Your data moat gets weaker the moment interpretation gets cheap.
Your data moat gets weaker the moment interpretation gets cheap. So what happens when your "advantage" was just owning the spreadsheet?
In a lot of SMB and mid-market operators, the safe bet has been accumulation: more tickets, more transactions, more clicks. Centralize it in Salesforce, pipe it through Snowflake, add a dashboard, call it "insight".
That works when the hard part is collecting and correlating.
But a quiet shift is happening: the scarce asset is no longer the dataset. It is the ability to turn messy signals into decisions that hold up under pressure. When tools can infer, summarize, and propose actions from the same raw inputs, correlation stops being defensible.
Incumbents built on "we have more history" start discovering their history is mostly unlabeled. The system can find patterns, but it cannot tell you which ones matter, which ones are causal, and which ones will break trust when operationalized.
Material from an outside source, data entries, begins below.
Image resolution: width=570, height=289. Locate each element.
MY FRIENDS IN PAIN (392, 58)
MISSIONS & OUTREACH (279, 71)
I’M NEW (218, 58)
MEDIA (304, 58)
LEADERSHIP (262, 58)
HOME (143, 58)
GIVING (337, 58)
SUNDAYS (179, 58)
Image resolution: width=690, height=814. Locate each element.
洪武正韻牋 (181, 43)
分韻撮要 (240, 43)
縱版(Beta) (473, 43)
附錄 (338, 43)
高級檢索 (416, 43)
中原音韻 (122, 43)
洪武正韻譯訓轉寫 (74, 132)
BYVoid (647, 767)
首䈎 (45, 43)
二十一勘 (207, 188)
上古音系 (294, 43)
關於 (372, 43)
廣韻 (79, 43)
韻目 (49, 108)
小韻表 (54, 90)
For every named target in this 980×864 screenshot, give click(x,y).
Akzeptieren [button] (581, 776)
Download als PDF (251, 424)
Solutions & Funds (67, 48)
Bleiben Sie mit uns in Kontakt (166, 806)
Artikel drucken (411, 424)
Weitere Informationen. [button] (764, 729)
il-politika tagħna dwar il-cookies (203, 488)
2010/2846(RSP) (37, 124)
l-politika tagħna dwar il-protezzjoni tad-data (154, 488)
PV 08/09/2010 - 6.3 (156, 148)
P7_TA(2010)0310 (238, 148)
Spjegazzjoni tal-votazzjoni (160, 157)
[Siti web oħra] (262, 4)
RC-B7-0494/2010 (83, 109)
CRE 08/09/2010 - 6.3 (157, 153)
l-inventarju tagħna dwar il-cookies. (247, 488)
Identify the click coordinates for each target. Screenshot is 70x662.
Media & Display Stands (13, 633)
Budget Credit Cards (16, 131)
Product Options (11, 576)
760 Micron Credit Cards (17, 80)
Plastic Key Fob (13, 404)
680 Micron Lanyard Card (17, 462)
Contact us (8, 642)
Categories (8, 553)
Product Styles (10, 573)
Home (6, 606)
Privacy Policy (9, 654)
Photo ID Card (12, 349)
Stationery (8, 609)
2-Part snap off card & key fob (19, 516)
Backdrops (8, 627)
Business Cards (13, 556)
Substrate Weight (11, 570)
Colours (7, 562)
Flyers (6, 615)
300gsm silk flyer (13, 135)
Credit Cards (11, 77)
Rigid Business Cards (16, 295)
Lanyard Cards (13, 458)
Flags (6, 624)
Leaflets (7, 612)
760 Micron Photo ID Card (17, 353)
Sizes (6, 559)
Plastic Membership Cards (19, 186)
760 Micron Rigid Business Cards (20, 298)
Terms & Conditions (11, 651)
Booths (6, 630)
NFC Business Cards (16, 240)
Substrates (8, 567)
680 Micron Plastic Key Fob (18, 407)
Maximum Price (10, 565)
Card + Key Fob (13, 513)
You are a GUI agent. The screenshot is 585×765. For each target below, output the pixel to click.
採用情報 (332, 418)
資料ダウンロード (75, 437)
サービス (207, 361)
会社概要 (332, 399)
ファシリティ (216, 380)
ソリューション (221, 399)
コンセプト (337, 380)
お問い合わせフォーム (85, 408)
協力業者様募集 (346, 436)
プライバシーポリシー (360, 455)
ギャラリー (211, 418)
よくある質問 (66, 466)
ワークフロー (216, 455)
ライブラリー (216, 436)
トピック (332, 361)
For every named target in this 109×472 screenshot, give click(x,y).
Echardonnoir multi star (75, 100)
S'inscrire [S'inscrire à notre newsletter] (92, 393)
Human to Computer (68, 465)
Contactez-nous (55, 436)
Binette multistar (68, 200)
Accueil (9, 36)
Then the network effect moves. Not "more data", but faster judgment loops: what you decided, why you decided it, what happened next. That layer rarely lives in ServiceNow or Jira. It lives in meetings, exceptions, and workarounds.
The teams that win will not be the ones with the most data. They will be the ones who can explain their business back to themselves, consistently.
Most organizations only notice this after the automation ships and the edge cases become the product.